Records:
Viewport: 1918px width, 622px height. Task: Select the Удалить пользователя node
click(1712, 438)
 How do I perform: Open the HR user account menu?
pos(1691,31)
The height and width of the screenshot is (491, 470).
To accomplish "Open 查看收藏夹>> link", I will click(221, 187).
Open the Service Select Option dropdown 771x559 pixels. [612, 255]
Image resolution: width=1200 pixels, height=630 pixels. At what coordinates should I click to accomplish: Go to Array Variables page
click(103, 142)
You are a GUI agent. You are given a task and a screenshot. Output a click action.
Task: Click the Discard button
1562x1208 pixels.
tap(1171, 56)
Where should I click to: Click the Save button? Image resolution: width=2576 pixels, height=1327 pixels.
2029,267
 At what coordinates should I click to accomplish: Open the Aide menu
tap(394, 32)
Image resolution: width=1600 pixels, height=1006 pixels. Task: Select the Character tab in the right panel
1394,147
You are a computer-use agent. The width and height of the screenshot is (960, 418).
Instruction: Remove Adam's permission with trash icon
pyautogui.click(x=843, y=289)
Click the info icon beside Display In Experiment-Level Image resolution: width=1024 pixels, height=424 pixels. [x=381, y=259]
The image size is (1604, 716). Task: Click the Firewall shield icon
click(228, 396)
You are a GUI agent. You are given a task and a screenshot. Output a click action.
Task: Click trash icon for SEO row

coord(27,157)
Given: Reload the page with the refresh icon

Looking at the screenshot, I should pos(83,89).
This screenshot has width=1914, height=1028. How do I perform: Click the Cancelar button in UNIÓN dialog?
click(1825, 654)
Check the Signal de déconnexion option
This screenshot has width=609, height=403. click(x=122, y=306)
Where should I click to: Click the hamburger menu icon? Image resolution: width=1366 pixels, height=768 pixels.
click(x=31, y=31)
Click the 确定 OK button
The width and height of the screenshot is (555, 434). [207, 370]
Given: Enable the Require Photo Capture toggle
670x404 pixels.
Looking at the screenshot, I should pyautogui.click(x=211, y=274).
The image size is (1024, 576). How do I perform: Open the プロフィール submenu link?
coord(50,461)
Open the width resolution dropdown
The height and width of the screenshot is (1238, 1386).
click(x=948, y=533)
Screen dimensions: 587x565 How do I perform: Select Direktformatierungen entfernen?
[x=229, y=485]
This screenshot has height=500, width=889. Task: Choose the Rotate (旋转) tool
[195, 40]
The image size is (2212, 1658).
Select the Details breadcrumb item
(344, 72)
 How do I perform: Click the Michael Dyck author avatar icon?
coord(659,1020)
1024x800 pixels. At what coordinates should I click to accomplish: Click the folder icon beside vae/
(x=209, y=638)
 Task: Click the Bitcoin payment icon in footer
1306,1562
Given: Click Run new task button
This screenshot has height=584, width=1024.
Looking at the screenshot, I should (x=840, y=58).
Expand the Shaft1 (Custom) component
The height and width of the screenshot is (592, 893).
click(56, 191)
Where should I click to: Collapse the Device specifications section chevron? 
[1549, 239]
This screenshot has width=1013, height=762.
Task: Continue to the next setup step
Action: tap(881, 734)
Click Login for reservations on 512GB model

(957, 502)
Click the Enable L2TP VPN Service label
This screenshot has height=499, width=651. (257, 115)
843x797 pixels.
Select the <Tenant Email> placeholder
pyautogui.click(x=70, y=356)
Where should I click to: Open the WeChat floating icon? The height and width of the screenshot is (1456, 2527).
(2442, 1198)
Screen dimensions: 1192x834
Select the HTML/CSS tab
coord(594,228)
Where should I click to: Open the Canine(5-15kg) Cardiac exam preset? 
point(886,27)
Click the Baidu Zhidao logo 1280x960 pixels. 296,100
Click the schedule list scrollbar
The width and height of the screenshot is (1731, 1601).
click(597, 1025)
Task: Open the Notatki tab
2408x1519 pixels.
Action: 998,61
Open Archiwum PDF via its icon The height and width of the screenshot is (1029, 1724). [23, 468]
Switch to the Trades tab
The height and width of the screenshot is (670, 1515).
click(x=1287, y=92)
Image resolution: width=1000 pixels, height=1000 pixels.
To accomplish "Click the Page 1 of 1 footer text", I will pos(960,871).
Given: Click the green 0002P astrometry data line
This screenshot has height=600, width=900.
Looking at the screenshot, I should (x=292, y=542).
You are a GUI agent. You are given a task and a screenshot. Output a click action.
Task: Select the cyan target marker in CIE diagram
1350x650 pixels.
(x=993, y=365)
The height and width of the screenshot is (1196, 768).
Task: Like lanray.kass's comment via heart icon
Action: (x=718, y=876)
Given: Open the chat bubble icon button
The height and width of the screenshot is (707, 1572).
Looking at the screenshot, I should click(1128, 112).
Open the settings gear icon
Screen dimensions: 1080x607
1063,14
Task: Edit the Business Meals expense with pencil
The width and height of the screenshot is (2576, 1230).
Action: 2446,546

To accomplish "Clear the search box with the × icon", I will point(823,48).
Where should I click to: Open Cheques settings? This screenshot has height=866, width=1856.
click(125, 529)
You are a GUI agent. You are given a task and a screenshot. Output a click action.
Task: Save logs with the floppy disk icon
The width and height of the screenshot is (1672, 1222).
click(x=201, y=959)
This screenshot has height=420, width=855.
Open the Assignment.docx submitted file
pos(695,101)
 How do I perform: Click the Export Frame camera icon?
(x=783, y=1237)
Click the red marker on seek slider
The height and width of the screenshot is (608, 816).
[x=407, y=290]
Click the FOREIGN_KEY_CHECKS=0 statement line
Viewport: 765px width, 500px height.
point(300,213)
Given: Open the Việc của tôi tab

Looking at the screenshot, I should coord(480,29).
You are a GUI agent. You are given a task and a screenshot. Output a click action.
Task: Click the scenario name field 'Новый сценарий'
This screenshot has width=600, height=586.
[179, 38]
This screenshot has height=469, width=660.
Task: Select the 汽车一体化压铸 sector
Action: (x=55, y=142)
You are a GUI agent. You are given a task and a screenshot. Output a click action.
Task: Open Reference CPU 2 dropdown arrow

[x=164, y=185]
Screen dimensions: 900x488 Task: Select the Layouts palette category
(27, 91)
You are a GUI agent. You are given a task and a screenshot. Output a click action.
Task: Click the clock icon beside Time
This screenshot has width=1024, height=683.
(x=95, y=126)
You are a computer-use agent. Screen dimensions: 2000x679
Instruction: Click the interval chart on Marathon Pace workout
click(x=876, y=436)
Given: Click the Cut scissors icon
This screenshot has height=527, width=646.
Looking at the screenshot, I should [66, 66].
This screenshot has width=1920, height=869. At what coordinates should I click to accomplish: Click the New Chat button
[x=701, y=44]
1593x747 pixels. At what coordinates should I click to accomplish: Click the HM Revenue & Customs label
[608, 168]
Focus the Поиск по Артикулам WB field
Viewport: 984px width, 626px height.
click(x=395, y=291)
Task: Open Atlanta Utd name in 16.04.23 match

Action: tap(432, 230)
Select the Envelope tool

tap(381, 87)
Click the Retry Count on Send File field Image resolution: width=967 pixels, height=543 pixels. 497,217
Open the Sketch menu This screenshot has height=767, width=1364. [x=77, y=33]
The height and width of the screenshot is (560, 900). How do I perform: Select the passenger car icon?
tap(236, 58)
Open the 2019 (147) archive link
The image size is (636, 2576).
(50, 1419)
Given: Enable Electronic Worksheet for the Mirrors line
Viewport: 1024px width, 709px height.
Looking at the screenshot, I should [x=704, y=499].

Short exercise:
Reproduce every one of these records line for line, without changing anything.

Solution to this problem:
Viewport: 1918px width, 622px height. Task: Select the Удалить пользователя node
click(1712, 438)
 How do I perform: Open the HR user account menu?
pos(1691,31)
The height and width of the screenshot is (491, 470).
To accomplish "Open 查看收藏夹>> link", I will click(221, 187).
Open the Service Select Option dropdown 771x559 pixels. [612, 255]
Image resolution: width=1200 pixels, height=630 pixels. At what coordinates should I click to accomplish: Go to Array Variables page
click(103, 142)
You are a GUI agent. You are given a task and a screenshot. Output a click action.
Task: Click the Discard button
1562x1208 pixels.
tap(1171, 56)
Where should I click to: Click the Save button? Image resolution: width=2576 pixels, height=1327 pixels.
2029,267
 At what coordinates should I click to accomplish: Open the Aide menu
tap(394, 32)
Image resolution: width=1600 pixels, height=1006 pixels. Task: Select the Character tab in the right panel
1394,147
You are a computer-use agent. The width and height of the screenshot is (960, 418).
Instruction: Remove Adam's permission with trash icon
pyautogui.click(x=843, y=289)
Click the info icon beside Display In Experiment-Level Image resolution: width=1024 pixels, height=424 pixels. [x=381, y=259]
The image size is (1604, 716). Task: Click the Firewall shield icon
click(228, 396)
You are a GUI agent. You are given a task and a screenshot. Output a click action.
Task: Click trash icon for SEO row

coord(27,157)
Given: Reload the page with the refresh icon

Looking at the screenshot, I should pos(83,89).
This screenshot has width=1914, height=1028. How do I perform: Click the Cancelar button in UNIÓN dialog?
click(1825, 654)
Check the Signal de déconnexion option
This screenshot has width=609, height=403. click(x=122, y=306)
Where should I click to: Click the hamburger menu icon? Image resolution: width=1366 pixels, height=768 pixels.
click(x=31, y=31)
Click the 确定 OK button
The width and height of the screenshot is (555, 434). [207, 370]
Given: Enable the Require Photo Capture toggle
670x404 pixels.
Looking at the screenshot, I should pyautogui.click(x=211, y=274).
The image size is (1024, 576). How do I perform: Open the プロフィール submenu link?
coord(50,461)
Open the width resolution dropdown
The height and width of the screenshot is (1238, 1386).
click(x=948, y=533)
Screen dimensions: 587x565 How do I perform: Select Direktformatierungen entfernen?
[x=229, y=485]
This screenshot has height=500, width=889. Task: Choose the Rotate (旋转) tool
[195, 40]
The image size is (2212, 1658).
Select the Details breadcrumb item
(344, 72)
 How do I perform: Click the Michael Dyck author avatar icon?
coord(659,1020)
1024x800 pixels. At what coordinates should I click to accomplish: Click the folder icon beside vae/
(x=209, y=638)
 Task: Click the Bitcoin payment icon in footer
1306,1562
Given: Click Run new task button
This screenshot has height=584, width=1024.
Looking at the screenshot, I should (x=840, y=58).
Expand the Shaft1 (Custom) component
The height and width of the screenshot is (592, 893).
click(56, 191)
Where should I click to: Collapse the Device specifications section chevron? 
[1549, 239]
This screenshot has width=1013, height=762.
Task: Continue to the next setup step
Action: tap(881, 734)
Click Login for reservations on 512GB model

(957, 502)
Click the Enable L2TP VPN Service label
This screenshot has height=499, width=651. (257, 115)
843x797 pixels.
Select the <Tenant Email> placeholder
pyautogui.click(x=70, y=356)
Where should I click to: Open the WeChat floating icon? The height and width of the screenshot is (1456, 2527).
(2442, 1198)
Screen dimensions: 1192x834
Select the HTML/CSS tab
coord(594,228)
Where should I click to: Open the Canine(5-15kg) Cardiac exam preset? 
point(886,27)
Click the Baidu Zhidao logo 1280x960 pixels. 296,100
Click the schedule list scrollbar
The width and height of the screenshot is (1731, 1601).
click(597, 1025)
Task: Open the Notatki tab
2408x1519 pixels.
Action: 998,61
Open Archiwum PDF via its icon The height and width of the screenshot is (1029, 1724). [23, 468]
Switch to the Trades tab
The height and width of the screenshot is (670, 1515).
click(x=1287, y=92)
Image resolution: width=1000 pixels, height=1000 pixels.
To accomplish "Click the Page 1 of 1 footer text", I will pos(960,871).
Given: Click the green 0002P astrometry data line
This screenshot has height=600, width=900.
Looking at the screenshot, I should (x=292, y=542).
You are a GUI agent. You are given a task and a screenshot. Output a click action.
Task: Select the cyan target marker in CIE diagram
1350x650 pixels.
(x=993, y=365)
The height and width of the screenshot is (1196, 768).
Task: Like lanray.kass's comment via heart icon
Action: (x=718, y=876)
Given: Open the chat bubble icon button
The height and width of the screenshot is (707, 1572).
Looking at the screenshot, I should click(1128, 112).
Open the settings gear icon
Screen dimensions: 1080x607
1063,14
Task: Edit the Business Meals expense with pencil
The width and height of the screenshot is (2576, 1230).
Action: 2446,546

To accomplish "Clear the search box with the × icon", I will point(823,48).
Where should I click to: Open Cheques settings? This screenshot has height=866, width=1856.
click(125, 529)
You are a GUI agent. You are given a task and a screenshot. Output a click action.
Task: Save logs with the floppy disk icon
The width and height of the screenshot is (1672, 1222).
click(x=201, y=959)
This screenshot has height=420, width=855.
Open the Assignment.docx submitted file
pos(695,101)
 How do I perform: Click the Export Frame camera icon?
(x=783, y=1237)
Click the red marker on seek slider
The height and width of the screenshot is (608, 816).
[x=407, y=290]
Click the FOREIGN_KEY_CHECKS=0 statement line
Viewport: 765px width, 500px height.
point(300,213)
Given: Open the Việc của tôi tab

Looking at the screenshot, I should coord(480,29).
You are a GUI agent. You are given a task and a screenshot. Output a click action.
Task: Click the scenario name field 'Новый сценарий'
This screenshot has width=600, height=586.
[179, 38]
This screenshot has height=469, width=660.
Task: Select the 汽车一体化压铸 sector
Action: (x=55, y=142)
You are a GUI agent. You are given a task and a screenshot. Output a click action.
Task: Open Reference CPU 2 dropdown arrow

[x=164, y=185]
Screen dimensions: 900x488 Task: Select the Layouts palette category
(27, 91)
You are a GUI agent. You are given a task and a screenshot. Output a click action.
Task: Click the clock icon beside Time
This screenshot has width=1024, height=683.
(x=95, y=126)
You are a computer-use agent. Screen dimensions: 2000x679
Instruction: Click the interval chart on Marathon Pace workout
click(x=876, y=436)
Given: Click the Cut scissors icon
This screenshot has height=527, width=646.
Looking at the screenshot, I should [66, 66].
This screenshot has width=1920, height=869. At what coordinates should I click to accomplish: Click the New Chat button
[x=701, y=44]
1593x747 pixels. At what coordinates should I click to accomplish: Click the HM Revenue & Customs label
[608, 168]
Focus the Поиск по Артикулам WB field
Viewport: 984px width, 626px height.
click(x=395, y=291)
Task: Open Atlanta Utd name in 16.04.23 match

Action: tap(432, 230)
Select the Envelope tool

tap(381, 87)
Click the Retry Count on Send File field Image resolution: width=967 pixels, height=543 pixels. 497,217
Open the Sketch menu This screenshot has height=767, width=1364. [x=77, y=33]
The height and width of the screenshot is (560, 900). How do I perform: Select the passenger car icon?
tap(236, 58)
Open the 2019 (147) archive link
The image size is (636, 2576).
(50, 1419)
Given: Enable Electronic Worksheet for the Mirrors line
Viewport: 1024px width, 709px height.
Looking at the screenshot, I should [x=704, y=499].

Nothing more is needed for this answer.